Für eine Auflösung des Bildungswerkes scheint es bei der Mitgliederversammlung wohl eine Mehrheit zu geben, so eine Einschätzung. Wenn es so wäre, würde die Emmericher Kolpingfamilie nach dem Verkauf ihres Kolpinghauses im Jahr 2007 ihre eigentliche Basis verlieren: nämlich die Begleitung und Förderung von jungen Leuten.
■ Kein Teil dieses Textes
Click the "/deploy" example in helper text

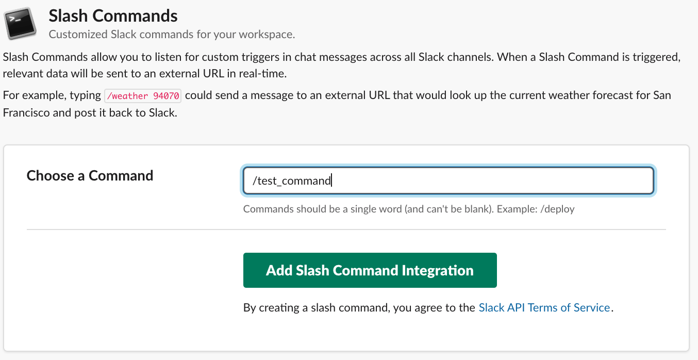click(558, 209)
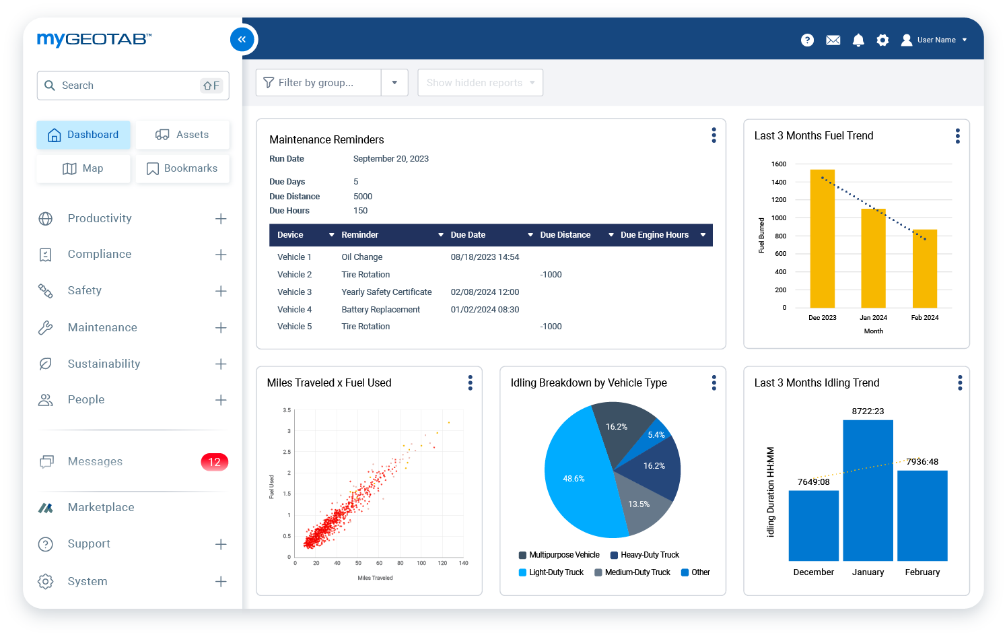
Task: Click the People icon in sidebar
Action: (45, 399)
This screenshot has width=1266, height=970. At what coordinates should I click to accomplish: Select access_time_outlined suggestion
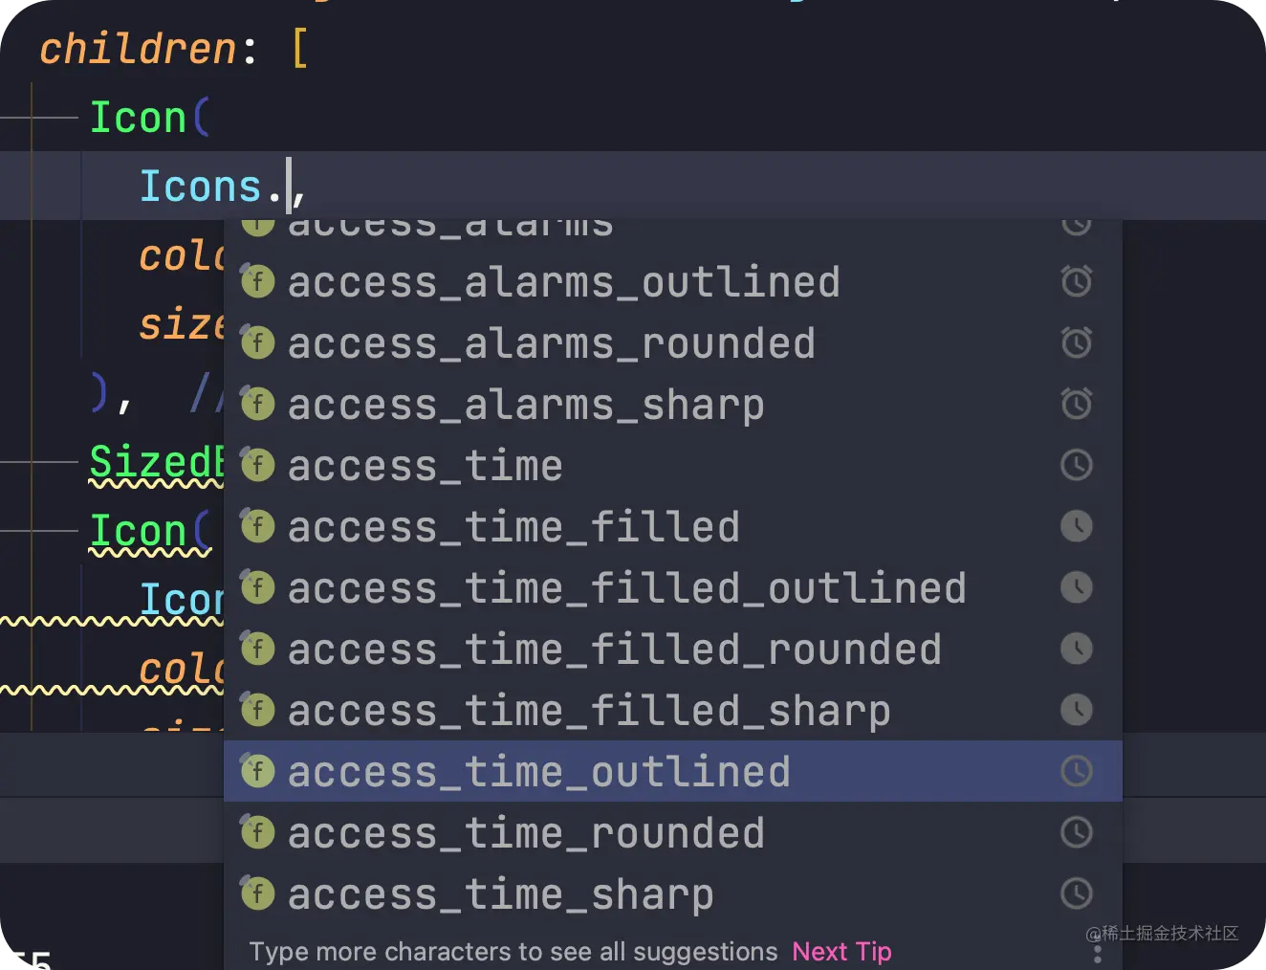[673, 771]
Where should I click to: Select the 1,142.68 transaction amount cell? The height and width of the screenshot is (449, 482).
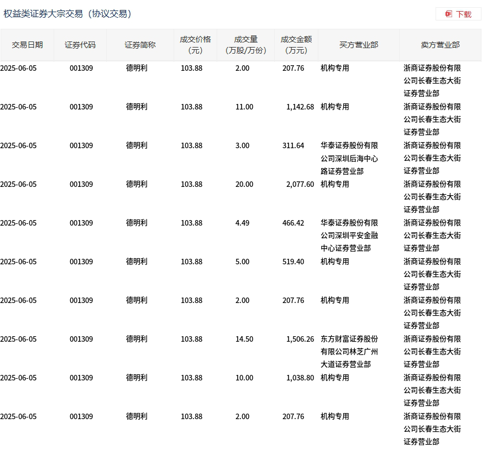click(x=300, y=107)
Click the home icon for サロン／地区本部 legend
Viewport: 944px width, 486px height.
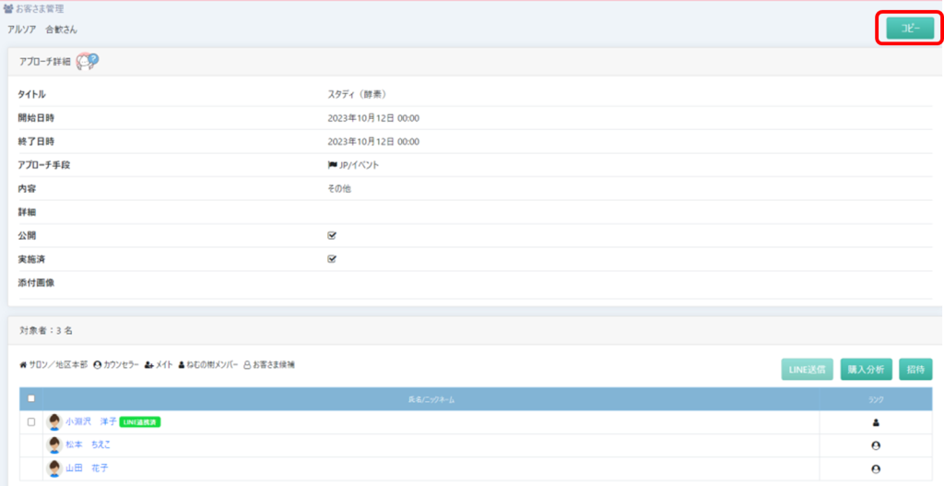[x=23, y=365]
Ein Glück, dass Karl Kaster diese Entwicklung nicht mehr erleben muss. Der Begründer der Werkstatt starb im April 2013. Adolph Kolpings Satz, "Helft, eine bessere Zukunft zu schaffen, indem ihr sie erziehen helft", war für Karl Kaster Maxime. 1962 bot er benachteiligten Jugendlichen Abendschweißkurse im Kolpinghaus in der Ölstraße an, ab 1971 gab es die Vollausbildung zum Schlosser. Mit persönlichem Risiko wagte Kaster sich an ein Zukunftsprojekt, das von Erfolg gekrönt war - die Lehrwerkstatt am Groendahlschen Weg, die 1984 eröffnet wurde.

Spuren der Kolpingwerkstatt finden sich in ganz Emmerich: Der Kandelaber am Rathaus, der Nikolausbrunnen, Taufbrunnen an der Heilig-Geist- und Martinikirche, der Kronleuchter im Schützenhaus Kapaunenberg und viele Spielgeräte in Kindergärten und auf öffentlichen Spielplätzen stammten vom Groendahlschen Weg oder wurden dort repariert.

Bis zum Jahr 2004 war Kaster in der Kolpingwerkstatt aktiv, bei seiner Verabschiedung war er 78 Jahre alt. Zu diesem Zeitpunkt konnten sich Jugendliche bei Kolping in den Bereichen Holz, Elektro und Metall ausbilden lassen. Um dieses Lebenswerk fortführen zu können, wurde eigens ein Verein gegründet. Das Kolping-Bildungswerk sicherte den Fortbestand der Ausbildungsstätte.

Für sein nachhaltiges, ehrenamtliches Engagement bekam der gelernte Schlossermeister im Jahr 2001 den "Fährmann" des Bürgervereins verliehen. "Die Kolpingwerkstatt - das ist Karl Kaster", sagte seinerzeit der damalige Bürgermeister Horst Boch.